■ **Problem**: When you retype the records that follow, keep each word as it is and drop any pictures.

(Saved entries)
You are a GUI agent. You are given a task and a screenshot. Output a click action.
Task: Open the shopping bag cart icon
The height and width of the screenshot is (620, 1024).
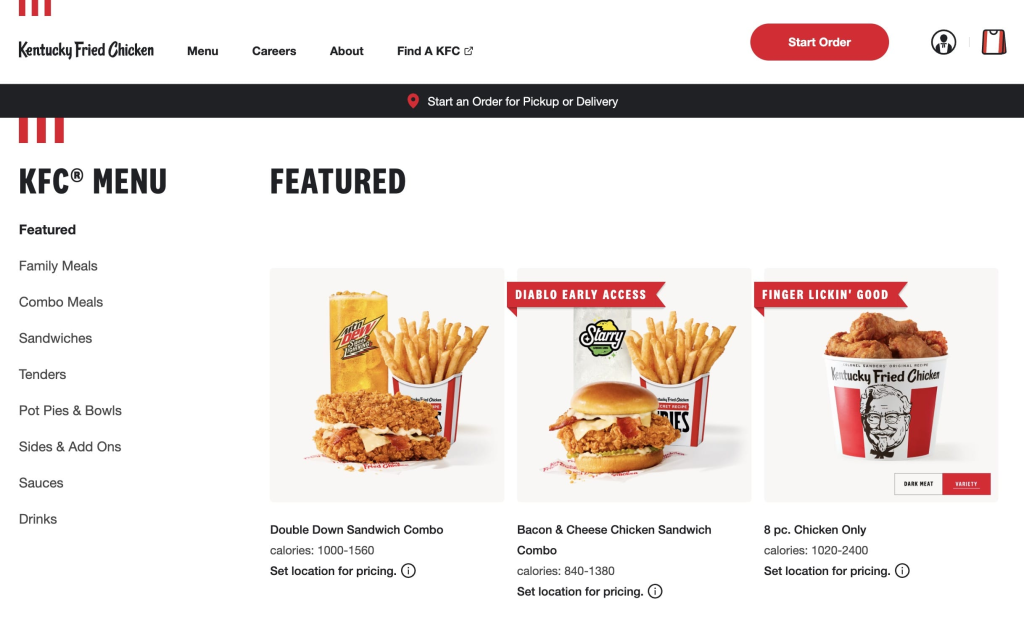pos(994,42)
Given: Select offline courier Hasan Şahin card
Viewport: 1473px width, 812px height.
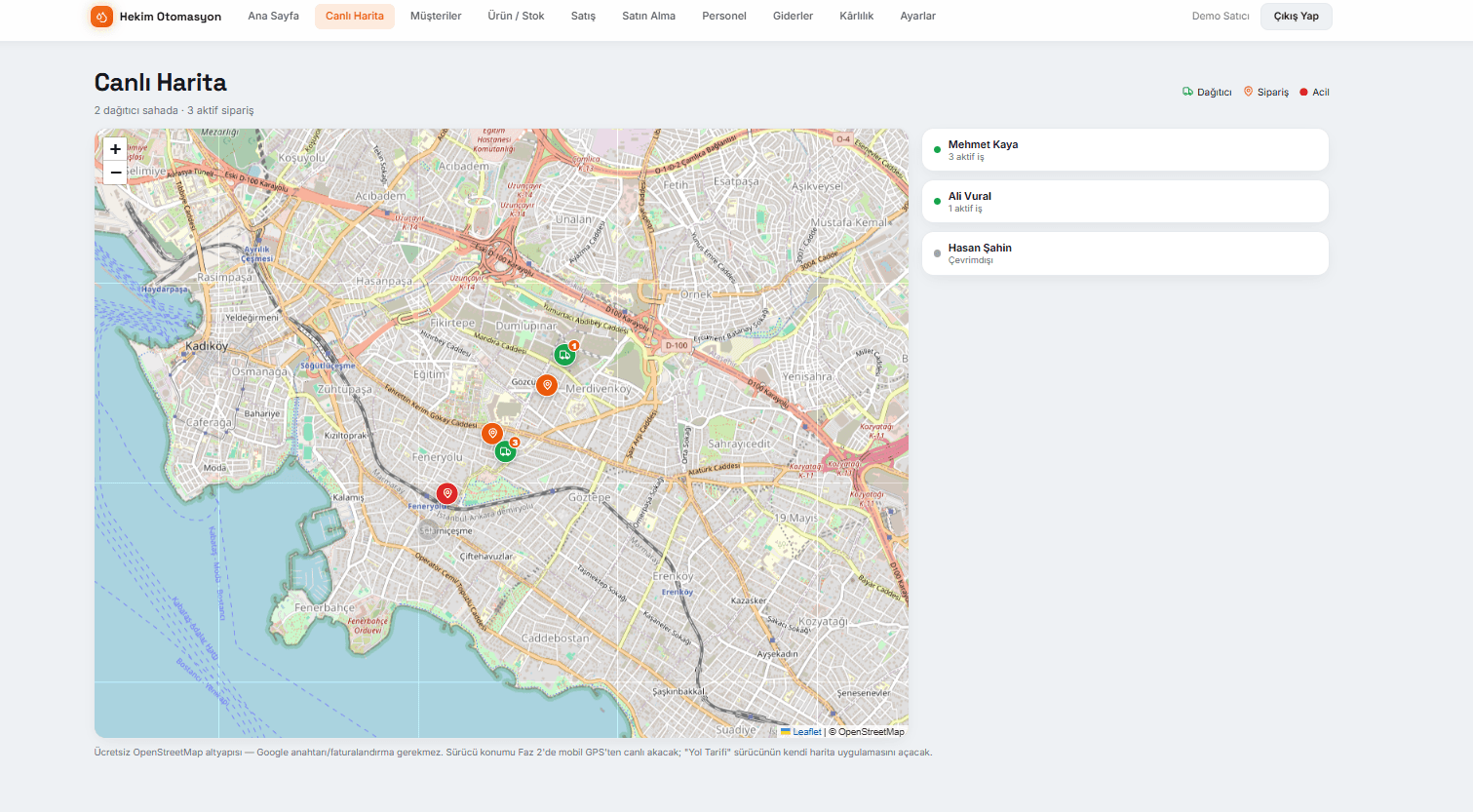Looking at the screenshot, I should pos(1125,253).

■ **Response for this exercise**:
You are a GUI agent. You are given a task and a screenshot. Output a click action.
Task: Open the shopping bag cart icon
The height and width of the screenshot is (620, 1024).
pos(994,42)
Given: Select offline courier Hasan Şahin card
Viewport: 1473px width, 812px height.
Looking at the screenshot, I should pos(1125,253).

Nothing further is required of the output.